Work required: Among the entries below, one stretch runs from the line that contains "January 2025 (1071, 1252)" through the line that contains "GALLERY (385, 2284)". Repeat that stretch exactly, ends included, and only that.

Start of Source material

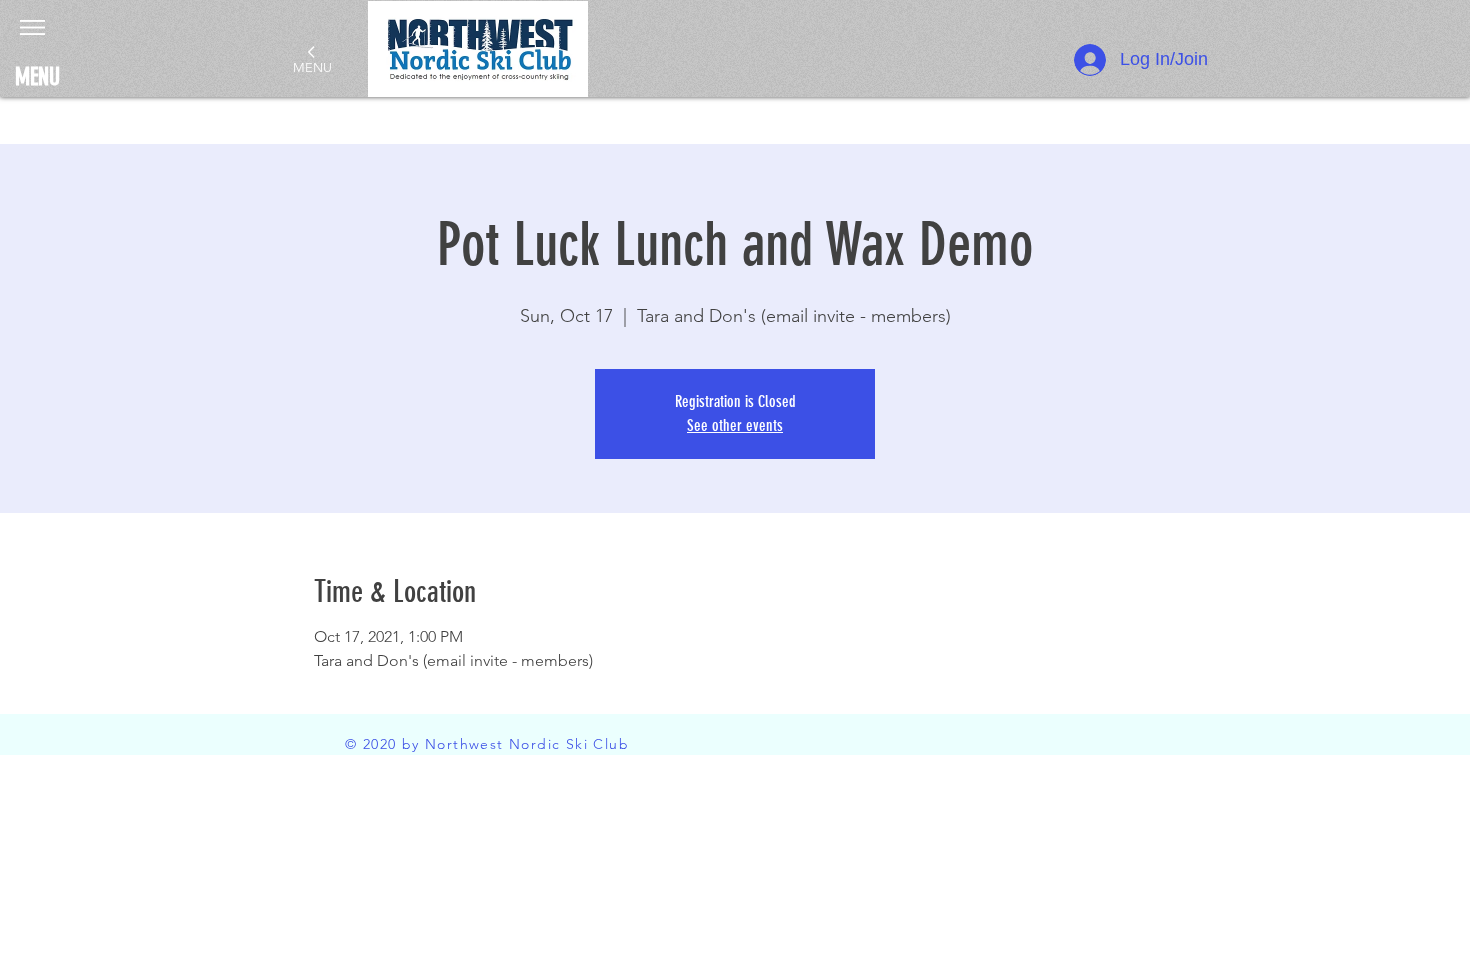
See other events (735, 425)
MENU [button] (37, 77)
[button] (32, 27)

End of Source material
Start of Source material

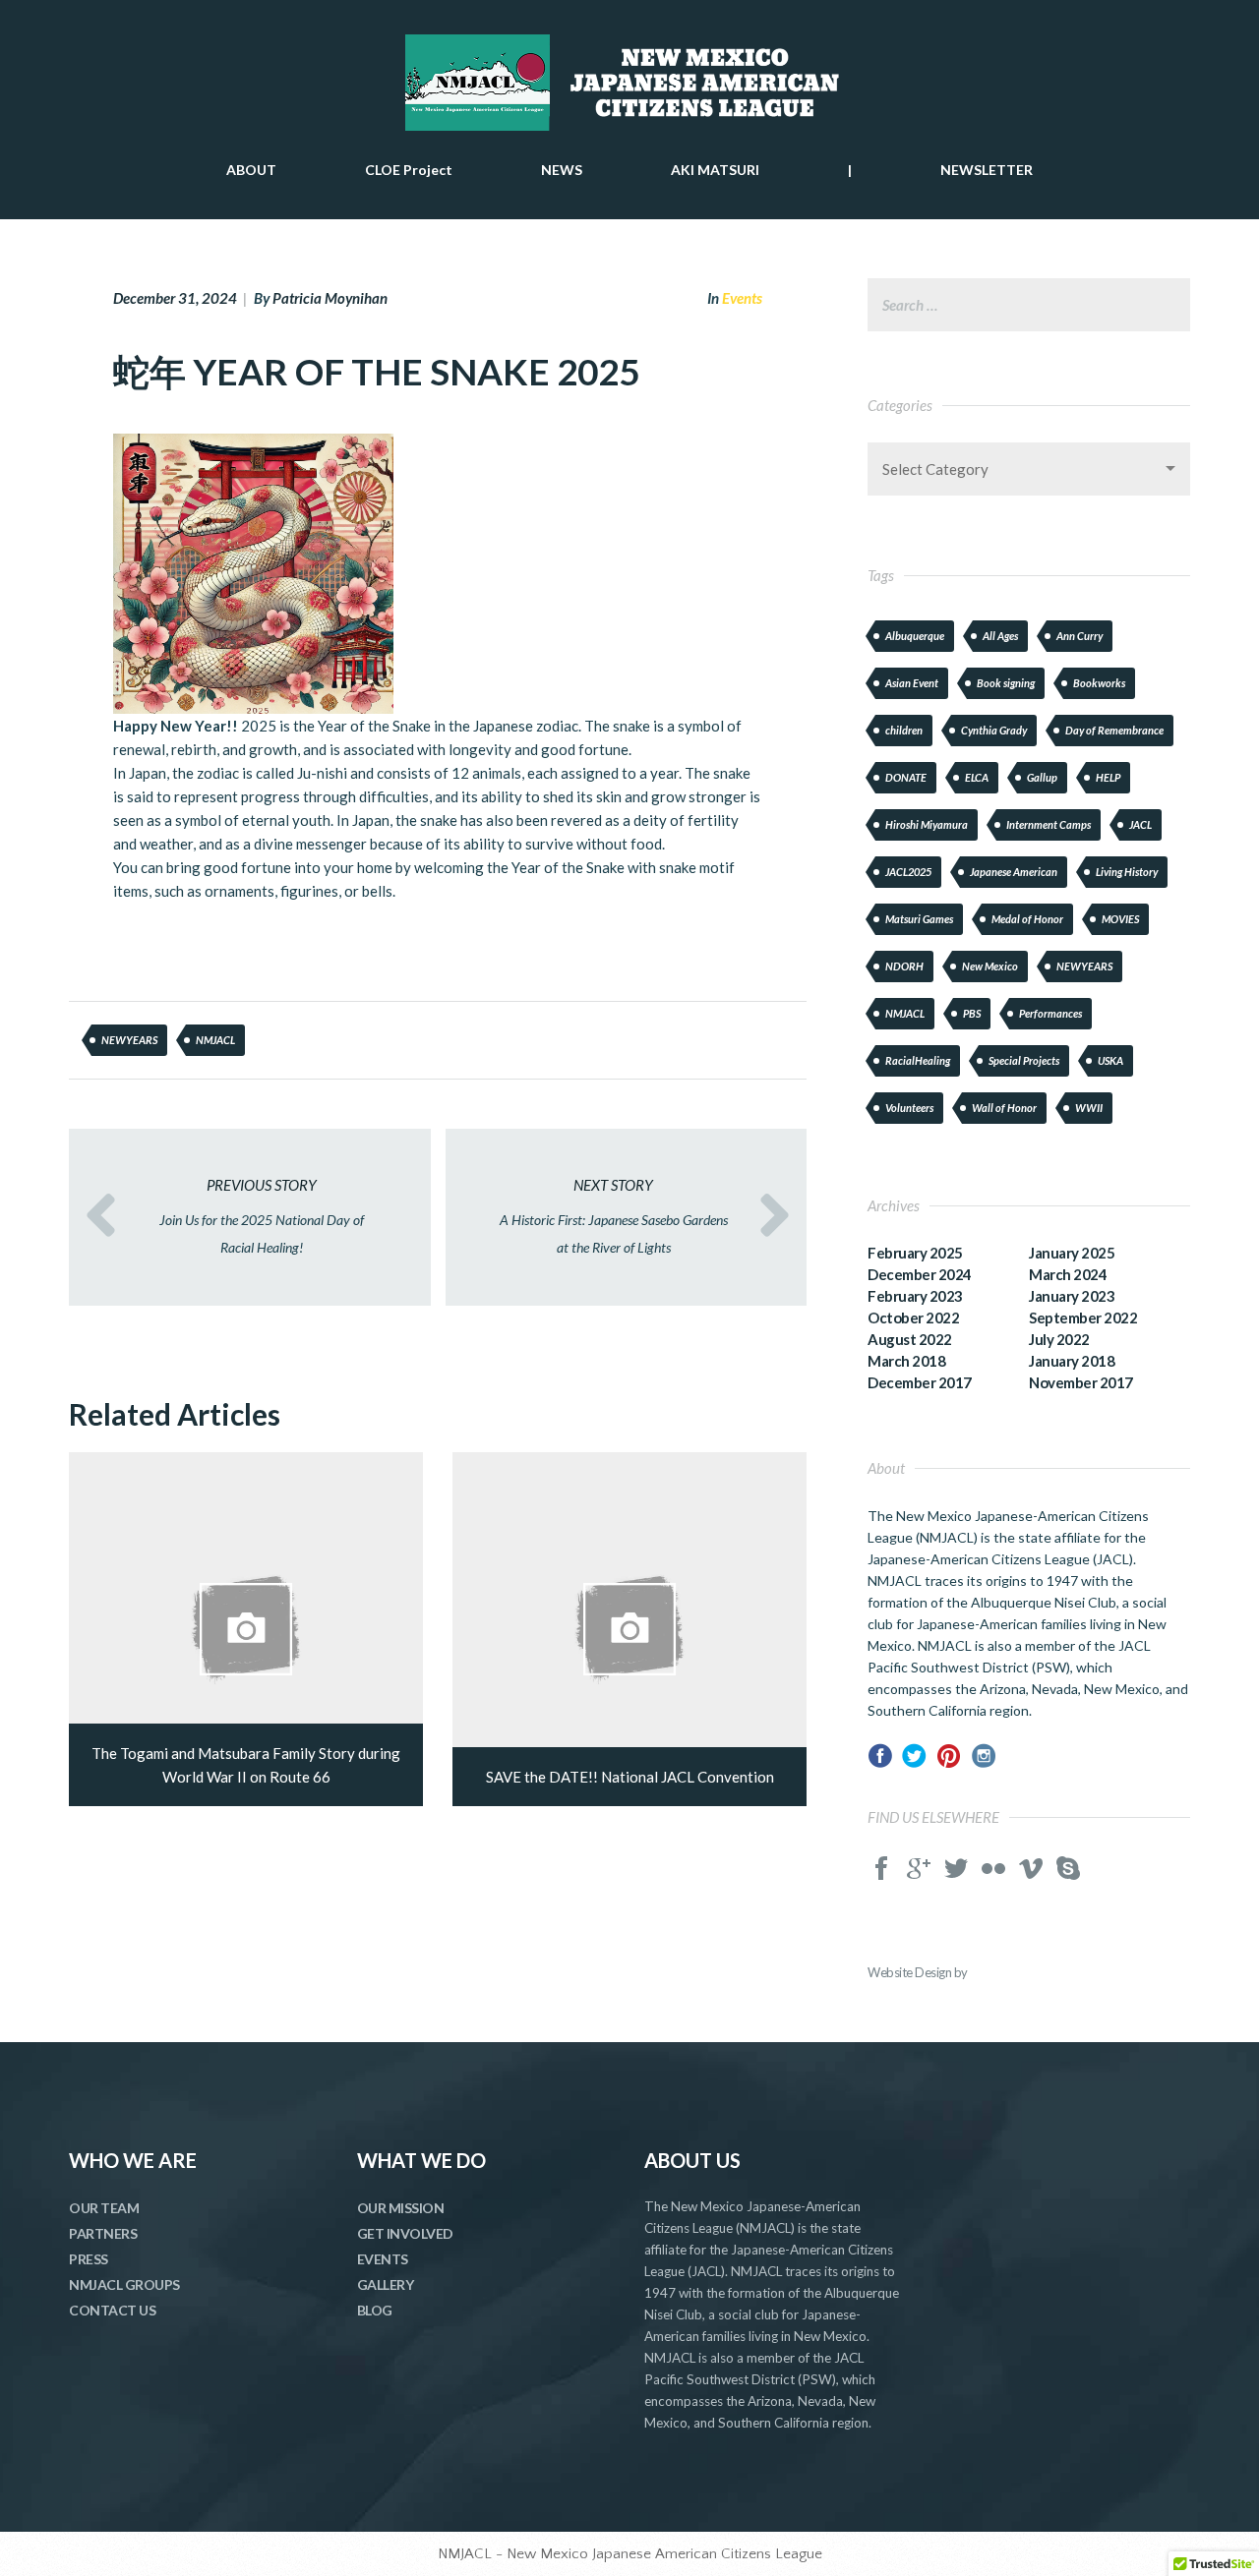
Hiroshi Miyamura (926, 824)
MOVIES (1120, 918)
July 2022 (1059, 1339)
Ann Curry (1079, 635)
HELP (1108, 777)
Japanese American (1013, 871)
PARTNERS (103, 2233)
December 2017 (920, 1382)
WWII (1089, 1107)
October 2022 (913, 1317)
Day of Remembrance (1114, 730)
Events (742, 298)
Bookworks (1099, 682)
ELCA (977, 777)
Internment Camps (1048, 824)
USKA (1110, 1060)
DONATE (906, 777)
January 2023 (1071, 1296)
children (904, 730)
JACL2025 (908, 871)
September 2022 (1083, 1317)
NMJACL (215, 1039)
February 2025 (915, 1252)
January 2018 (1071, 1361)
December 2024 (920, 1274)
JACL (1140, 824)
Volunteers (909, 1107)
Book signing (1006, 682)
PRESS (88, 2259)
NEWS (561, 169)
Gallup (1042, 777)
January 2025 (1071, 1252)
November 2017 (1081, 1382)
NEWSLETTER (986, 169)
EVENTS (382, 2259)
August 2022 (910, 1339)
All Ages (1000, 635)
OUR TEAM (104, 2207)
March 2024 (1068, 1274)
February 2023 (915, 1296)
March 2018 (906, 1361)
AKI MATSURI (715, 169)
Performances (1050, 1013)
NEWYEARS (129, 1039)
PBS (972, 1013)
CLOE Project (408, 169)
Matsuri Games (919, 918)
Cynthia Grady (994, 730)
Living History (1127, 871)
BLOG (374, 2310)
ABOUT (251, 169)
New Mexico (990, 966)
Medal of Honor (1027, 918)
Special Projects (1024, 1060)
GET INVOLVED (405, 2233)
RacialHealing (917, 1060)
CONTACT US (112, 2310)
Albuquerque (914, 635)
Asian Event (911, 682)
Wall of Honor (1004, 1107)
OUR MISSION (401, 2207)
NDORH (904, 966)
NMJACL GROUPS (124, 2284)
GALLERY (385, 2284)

End of Source material

Exercise response:
January 2025 (1071, 1252)
November 2017 (1081, 1382)
NEWSLETTER (986, 169)
EVENTS (382, 2259)
August 2022 (910, 1339)
All Ages (1000, 635)
OUR TEAM (104, 2207)
March 2024 (1068, 1274)
February 2023 (915, 1296)
March 2018 (906, 1361)
AKI MATSURI (715, 169)
Performances (1050, 1013)
NEWYEARS (129, 1039)
PBS (972, 1013)
CLOE Project (408, 169)
Matsuri Games (919, 918)
Cynthia Grady (994, 730)
Living History (1127, 871)
BLOG (374, 2310)
ABOUT (251, 169)
New Mexico (990, 966)
Medal of Honor (1027, 918)
Special Projects (1024, 1060)
GET INVOLVED (405, 2233)
RacialHealing (917, 1060)
CONTACT US (112, 2310)
Albuquerque (914, 635)
Asian Event (911, 682)
Wall of Honor (1004, 1107)
OUR MISSION (401, 2207)
NDORH (904, 966)
NMJACL GROUPS (124, 2284)
GALLERY (385, 2284)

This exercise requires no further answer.